What is the smallest number of people in a group, so that it is guaranteed that at least three of them will have their birthday in the same month?

Solution 1:

Q: How do you avoid having three people with birthdays in the same month while making your group of people as large as possible?

A: By having two in each month. That makes $24$ people. So in which month was the $25$th one born?

Solution 2:

Your question is a straightforward application of the pigeonhole principle. In its simplest form, applied to the context of your question, the pigeonhole principle states that for $m = 12$ months, if there are $n \ge 13$ people in a group, then there is guaranteed to be a month in which at least two people's birthdays occur.

This makes intuitive sense: if we had $n = 12$ people, then each person could be assigned a different birth month.
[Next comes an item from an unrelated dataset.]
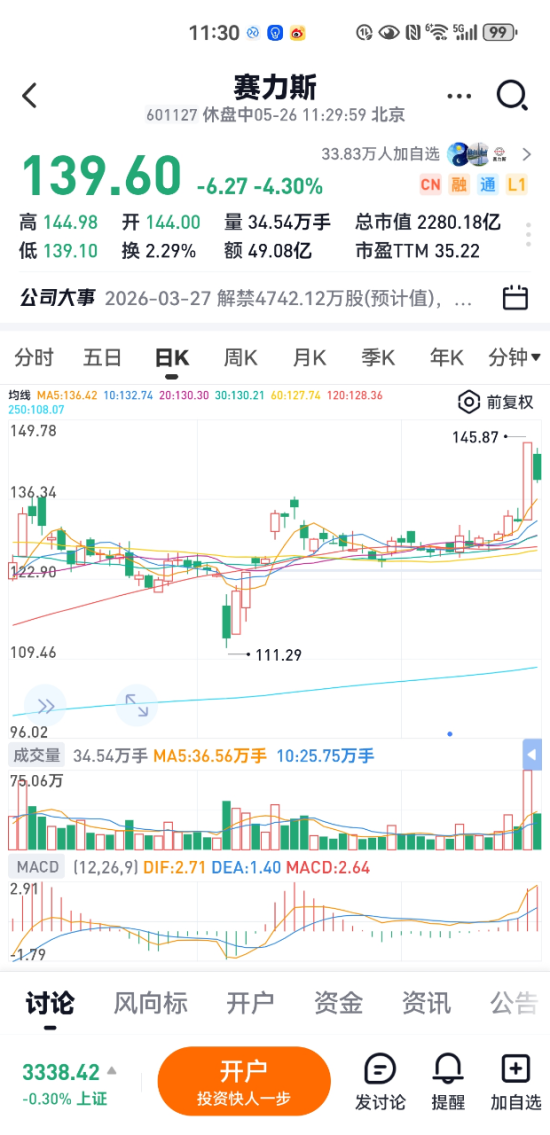The height and width of the screenshot is (1135, 550).
Task: Tap the back arrow icon
Action: pos(29,96)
But if we add in one more person, this thirteenth person would necessarily have a birth month in common with one of the other twelve.
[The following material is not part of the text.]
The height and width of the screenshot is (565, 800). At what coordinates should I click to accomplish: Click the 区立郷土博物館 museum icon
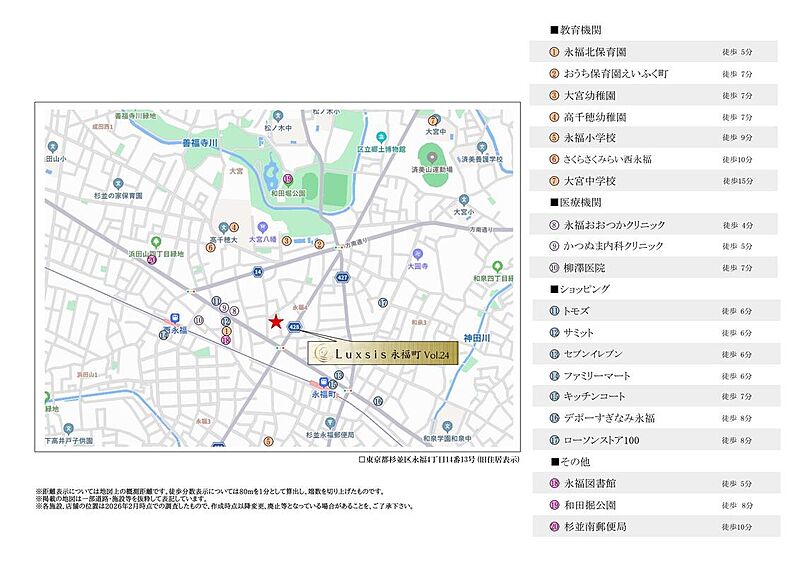click(x=381, y=136)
The generalization of this idea is given in the Wikipedia article we linked to:

For natural numbers $k$ and $m$, if $n = km + 1$ objects are distributed among $m$ sets, then...at least one of the sets will contain at least $k+1$ objects.
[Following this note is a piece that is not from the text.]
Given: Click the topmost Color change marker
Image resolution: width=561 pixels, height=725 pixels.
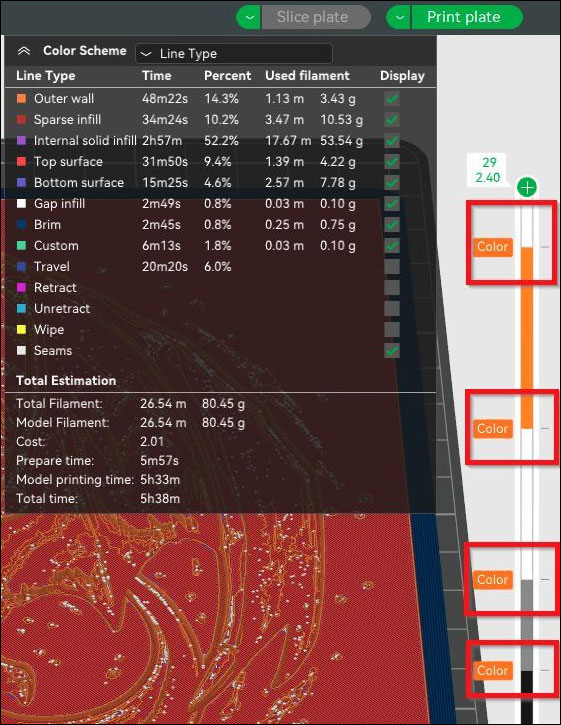Looking at the screenshot, I should [x=493, y=247].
As this applies to your original question, then, we see that $m = 12$ (the number of months), $n$ is the number of people in the group, and $k = 2$ is the maximum number of people allowed to share a birth month before satisfying the criterion of the problem.

Solution 3:

A group of twenty-four people can fail to satisfy the request (how?). What if you ask another person to join the group?

Solution 4:

12 month * 2 people + 1 maybe.

Solution 5:

The Answer is $25$, So the question is assuming that if there were $12$ people in the same room they are all born in separate months, so you would do $2\times12=24$. Now $2$ people are in each month now add one person because whichever month he is born in will allow there to be $3$ in one month.